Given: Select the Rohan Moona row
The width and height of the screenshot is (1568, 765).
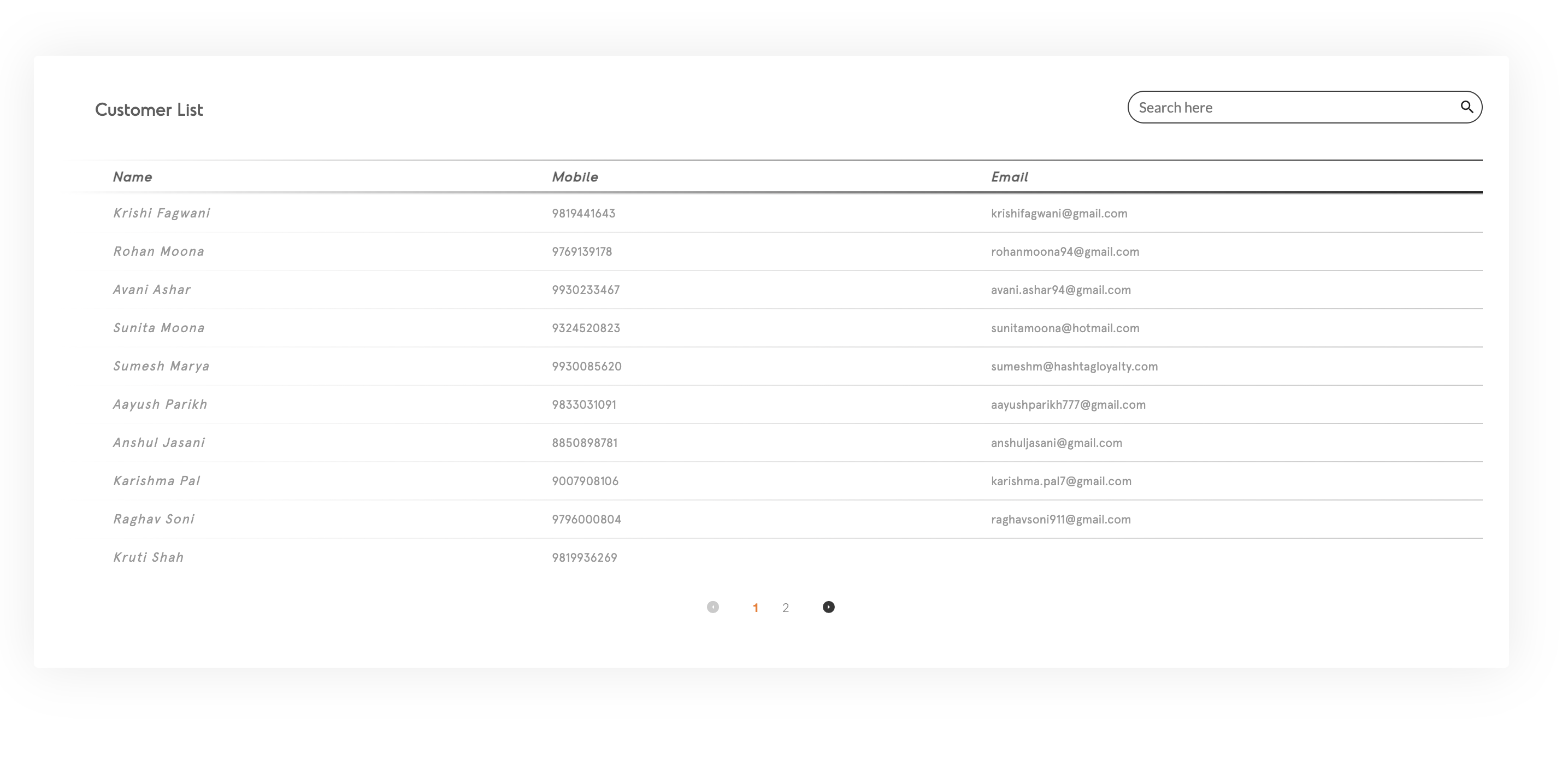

__________

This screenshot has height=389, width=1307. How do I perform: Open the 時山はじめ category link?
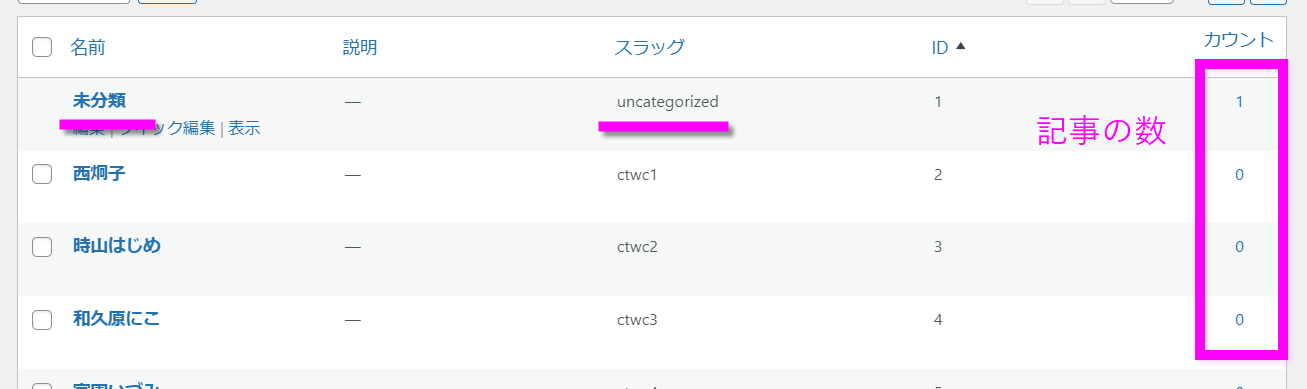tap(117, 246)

__________

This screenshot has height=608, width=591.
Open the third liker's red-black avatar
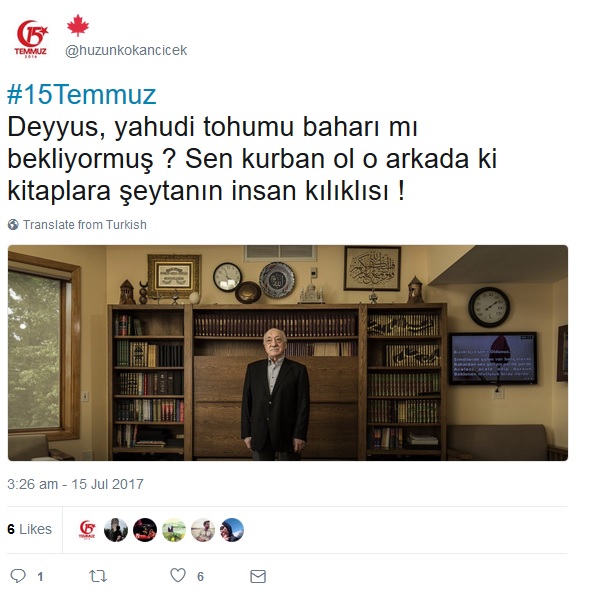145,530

__________

▸ Task prompt: Locate each line of the data above that contains the word "This", with case significant, and copy those lines.

▸ Full solution:
This screenshot has height=389, width=1307. How do I perform: Open the 時山はじめ category link?
This screenshot has height=608, width=591.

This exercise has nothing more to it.